If there are people they can reliably access who are taking them seriously, it gets vastly easier to walk away from the creeps. It also can help signal to the creeps (or the non creepy clueless) "This is how you talk to a female colleague."

> Currently, women are overly vulnerable because they are professionally isolated. They get insufficient legitimate interest.

What do you mean by that?

I have enormous difficulty establishing professional connections. I have been on HN 8.5 years. I have zero strong professional ties. There are about 3 people who email occasionally.

Networking was one of the things I hoped to get here. There are men who network via HN. It has not worked for me.

I was homeless for 5.7 years. I remain dirt poor. My attempts to point out that my gender is a barrier to making strong professional connections is a root cause of my poverty have largely fallen on deaf ears for years and what minimal headway I have made is extremely recent.

One outcome related to that: I let some young punk talk to me for some weeks who was pretending to be my friend because he was basically the only person talking to me and I desperately need professional connections. Ultimately, he let me know he needed a shoulder to cry on because his marriage was falling apart.

I did the decent thing and was supportive for a time. Then he resumed sleeping with his wife, repeating things to her that I had told him in confidence and talking at me as if we were lovers, a thing I told him was absolutely a non starter.

The relationship made me uncomfortable from the start. There were a lot of weird issues with it that suddenly made sense after I learned he was married and hiding it from me.

I took a no harm, no foul position on it initially. The more I think about it, the more I feel I was used, deceived and set up. He had no plans to ever take me seriously.

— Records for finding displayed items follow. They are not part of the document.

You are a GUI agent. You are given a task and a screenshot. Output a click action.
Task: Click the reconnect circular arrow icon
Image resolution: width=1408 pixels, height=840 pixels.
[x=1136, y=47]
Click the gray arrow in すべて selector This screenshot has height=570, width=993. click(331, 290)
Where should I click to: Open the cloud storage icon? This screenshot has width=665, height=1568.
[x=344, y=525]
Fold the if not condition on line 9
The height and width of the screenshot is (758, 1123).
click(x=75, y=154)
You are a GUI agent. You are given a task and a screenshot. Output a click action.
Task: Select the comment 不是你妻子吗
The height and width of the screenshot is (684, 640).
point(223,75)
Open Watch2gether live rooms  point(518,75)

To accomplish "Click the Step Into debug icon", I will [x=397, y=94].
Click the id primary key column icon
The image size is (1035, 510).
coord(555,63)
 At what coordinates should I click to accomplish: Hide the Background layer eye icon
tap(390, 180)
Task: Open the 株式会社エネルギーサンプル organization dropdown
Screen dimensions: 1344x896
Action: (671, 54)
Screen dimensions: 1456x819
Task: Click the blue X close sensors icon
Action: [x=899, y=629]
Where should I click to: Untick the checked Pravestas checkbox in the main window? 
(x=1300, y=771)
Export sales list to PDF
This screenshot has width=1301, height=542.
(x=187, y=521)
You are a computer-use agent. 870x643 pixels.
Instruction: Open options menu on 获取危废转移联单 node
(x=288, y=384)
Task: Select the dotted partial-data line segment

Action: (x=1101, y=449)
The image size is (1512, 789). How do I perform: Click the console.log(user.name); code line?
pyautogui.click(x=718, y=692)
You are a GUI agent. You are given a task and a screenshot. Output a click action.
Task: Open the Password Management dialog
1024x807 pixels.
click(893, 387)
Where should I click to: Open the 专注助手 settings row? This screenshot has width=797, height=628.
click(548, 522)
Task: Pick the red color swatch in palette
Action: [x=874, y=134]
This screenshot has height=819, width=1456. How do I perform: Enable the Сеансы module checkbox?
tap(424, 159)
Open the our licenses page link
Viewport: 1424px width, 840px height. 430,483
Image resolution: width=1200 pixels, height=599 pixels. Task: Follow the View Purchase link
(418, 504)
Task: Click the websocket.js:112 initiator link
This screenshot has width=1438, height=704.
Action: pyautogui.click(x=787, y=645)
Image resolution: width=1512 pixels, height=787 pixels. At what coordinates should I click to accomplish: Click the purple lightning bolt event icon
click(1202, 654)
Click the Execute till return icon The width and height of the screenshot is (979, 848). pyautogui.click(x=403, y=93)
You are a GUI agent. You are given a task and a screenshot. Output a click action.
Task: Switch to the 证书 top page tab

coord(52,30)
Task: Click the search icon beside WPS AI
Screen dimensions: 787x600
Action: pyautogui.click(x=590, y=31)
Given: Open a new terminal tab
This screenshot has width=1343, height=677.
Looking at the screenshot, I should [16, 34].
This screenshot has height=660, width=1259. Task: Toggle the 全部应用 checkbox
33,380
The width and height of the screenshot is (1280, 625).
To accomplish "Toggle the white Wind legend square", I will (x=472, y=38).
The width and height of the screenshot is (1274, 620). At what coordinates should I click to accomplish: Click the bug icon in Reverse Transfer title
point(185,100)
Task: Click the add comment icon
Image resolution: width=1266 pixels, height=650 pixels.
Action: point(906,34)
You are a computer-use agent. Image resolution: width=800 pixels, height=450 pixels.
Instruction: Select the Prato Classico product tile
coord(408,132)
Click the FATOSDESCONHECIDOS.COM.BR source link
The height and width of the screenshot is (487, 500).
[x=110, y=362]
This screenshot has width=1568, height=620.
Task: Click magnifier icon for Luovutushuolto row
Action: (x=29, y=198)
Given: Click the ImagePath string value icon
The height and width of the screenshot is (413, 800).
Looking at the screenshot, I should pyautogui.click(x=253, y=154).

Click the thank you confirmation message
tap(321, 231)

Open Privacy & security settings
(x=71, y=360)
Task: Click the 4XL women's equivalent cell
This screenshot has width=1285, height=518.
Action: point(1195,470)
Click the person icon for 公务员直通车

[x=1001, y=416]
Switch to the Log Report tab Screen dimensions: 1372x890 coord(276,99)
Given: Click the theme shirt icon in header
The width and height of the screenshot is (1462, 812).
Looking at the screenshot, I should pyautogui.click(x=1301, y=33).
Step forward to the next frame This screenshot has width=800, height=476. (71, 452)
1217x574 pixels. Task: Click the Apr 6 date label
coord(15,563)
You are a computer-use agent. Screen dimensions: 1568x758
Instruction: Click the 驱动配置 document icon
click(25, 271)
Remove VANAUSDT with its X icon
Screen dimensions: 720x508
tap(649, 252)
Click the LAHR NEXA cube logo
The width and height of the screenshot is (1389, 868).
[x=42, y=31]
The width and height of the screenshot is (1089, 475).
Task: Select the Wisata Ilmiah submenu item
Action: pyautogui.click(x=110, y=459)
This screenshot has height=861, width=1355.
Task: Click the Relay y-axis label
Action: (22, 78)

He withheld his age and marital status knowing he could not get close to me romantically if I did know those things.

All the uncomfortable red flag stuff got ignored by me because I have literally zero strong professional connections to anyone at all. I simply don't know what that looks like. Further, I am dirt poor. I am in very desperate need of connections and opportunities and cannot get that.

If I had plenty of professional connections, I would have never let this guy string me along and set me up to be his shoulder to cry on.

Can't say I have many professional connections either, not a big fan of "networking" in general. However, the people I do consider connections are those from college and those from former groups at previous jobs. Maybe someone from another group, but it's rare. My career jobs have lasted a few years (4-6) so that has provided time to develop these relationships. I suppose it would be much more difficult in the gig economy to establish these relationships. I try to offer value or different perspectives at my jobs that nobody else can. Work hard, deliver, and if I can't... let them know ahead of time and what help is needed. I try to let my work network for me rather than being active about it. Do you have any projects you've worked on? Might be a good source of networking connections, keep up with former coworkers, coffee, lunch, referrals, etc.
To try to put it in a nutshell: However many professional connections you have, you are probably confident they are, in fact, professional connections and not just giving lip service to the idea until they can spring it on you that what they were really hoping for is romance.

Anyway, thanking you for engaging with me. It's been a good exchange.

Best.

> I have enormous difficulty establishing professional connections.

> I have been on HN 8.5 years.

I think I can solve that conundrum for you: HN is not the right place for looking for professional connections.

So maybe your problem with getting professional connections is looking for same where none are to be had.

Look elsewhere.

Nothing to do with gender.

For someone who claims to want nothing to do with me, you are talking to me an awful lot and those remarks are not exactly kind.
I don’t know about others, but I never came to HN to make professional connections nor do I intend to. I just see HN as a more upscale subreddit.